# START OF Material

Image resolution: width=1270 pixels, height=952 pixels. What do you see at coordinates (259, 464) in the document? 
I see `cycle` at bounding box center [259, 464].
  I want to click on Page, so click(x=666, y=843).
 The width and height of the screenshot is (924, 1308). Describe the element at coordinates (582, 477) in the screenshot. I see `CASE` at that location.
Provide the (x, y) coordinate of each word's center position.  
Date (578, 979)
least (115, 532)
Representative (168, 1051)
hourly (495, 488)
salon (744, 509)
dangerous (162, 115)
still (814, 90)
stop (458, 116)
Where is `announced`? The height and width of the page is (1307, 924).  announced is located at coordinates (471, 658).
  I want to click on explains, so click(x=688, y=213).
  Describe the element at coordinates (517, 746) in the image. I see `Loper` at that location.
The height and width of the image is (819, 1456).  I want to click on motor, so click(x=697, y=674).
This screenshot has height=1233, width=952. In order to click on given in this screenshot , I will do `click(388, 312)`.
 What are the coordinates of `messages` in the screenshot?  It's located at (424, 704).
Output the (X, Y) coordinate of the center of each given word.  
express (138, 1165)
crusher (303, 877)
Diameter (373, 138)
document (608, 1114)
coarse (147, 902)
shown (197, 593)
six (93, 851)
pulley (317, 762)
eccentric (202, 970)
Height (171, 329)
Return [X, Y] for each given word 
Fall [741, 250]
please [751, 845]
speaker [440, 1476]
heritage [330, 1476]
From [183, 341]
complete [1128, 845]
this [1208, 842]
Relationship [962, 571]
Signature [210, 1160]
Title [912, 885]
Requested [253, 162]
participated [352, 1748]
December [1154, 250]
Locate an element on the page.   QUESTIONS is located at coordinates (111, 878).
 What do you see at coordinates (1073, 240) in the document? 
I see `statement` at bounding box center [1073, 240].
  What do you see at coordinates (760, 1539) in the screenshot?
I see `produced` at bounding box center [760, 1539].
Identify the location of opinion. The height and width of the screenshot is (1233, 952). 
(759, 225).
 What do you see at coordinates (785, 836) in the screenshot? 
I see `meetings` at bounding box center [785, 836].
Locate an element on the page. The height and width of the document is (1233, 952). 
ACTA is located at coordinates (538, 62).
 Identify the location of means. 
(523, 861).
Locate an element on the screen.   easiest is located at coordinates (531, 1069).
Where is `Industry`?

# END OF Material

- [What you will do]: Rewrite the material above in full, switching "pulley" to "spindle" and leaving everything else unchanged.

- [In response]:
Image resolution: width=1270 pixels, height=952 pixels. What do you see at coordinates (259, 464) in the document? 
I see `cycle` at bounding box center [259, 464].
  I want to click on Page, so click(x=666, y=843).
 The width and height of the screenshot is (924, 1308). Describe the element at coordinates (582, 477) in the screenshot. I see `CASE` at that location.
Provide the (x, y) coordinate of each word's center position.  
Date (578, 979)
least (115, 532)
Representative (168, 1051)
hourly (495, 488)
salon (744, 509)
dangerous (162, 115)
still (814, 90)
stop (458, 116)
Where is `announced`? The height and width of the page is (1307, 924).  announced is located at coordinates (471, 658).
  I want to click on explains, so click(x=688, y=213).
  Describe the element at coordinates (517, 746) in the image. I see `Loper` at that location.
The height and width of the image is (819, 1456).  I want to click on motor, so click(x=697, y=674).
This screenshot has height=1233, width=952. In order to click on given in this screenshot , I will do `click(388, 312)`.
 What are the coordinates of `messages` in the screenshot?  It's located at (424, 704).
Output the (X, Y) coordinate of the center of each given word.  
express (138, 1165)
crusher (303, 877)
Diameter (373, 138)
document (608, 1114)
coarse (147, 902)
shown (197, 593)
six (93, 851)
spindle (317, 762)
eccentric (202, 970)
Height (171, 329)
Return [X, Y] for each given word 
Fall [741, 250]
please [751, 845]
speaker [440, 1476]
heritage [330, 1476]
From [183, 341]
complete [1128, 845]
this [1208, 842]
Relationship [962, 571]
Signature [210, 1160]
Title [912, 885]
Requested [253, 162]
participated [352, 1748]
December [1154, 250]
Locate an element on the page.   QUESTIONS is located at coordinates (111, 878).
 What do you see at coordinates (1073, 240) in the document? 
I see `statement` at bounding box center [1073, 240].
  What do you see at coordinates (760, 1539) in the screenshot?
I see `produced` at bounding box center [760, 1539].
Identify the location of opinion. The height and width of the screenshot is (1233, 952). 
(759, 225).
 What do you see at coordinates (785, 836) in the screenshot? 
I see `meetings` at bounding box center [785, 836].
Locate an element on the page. The height and width of the document is (1233, 952). 
ACTA is located at coordinates (538, 62).
 Identify the location of means. 
(523, 861).
Locate an element on the screen.   easiest is located at coordinates (531, 1069).
Where is `Industry`?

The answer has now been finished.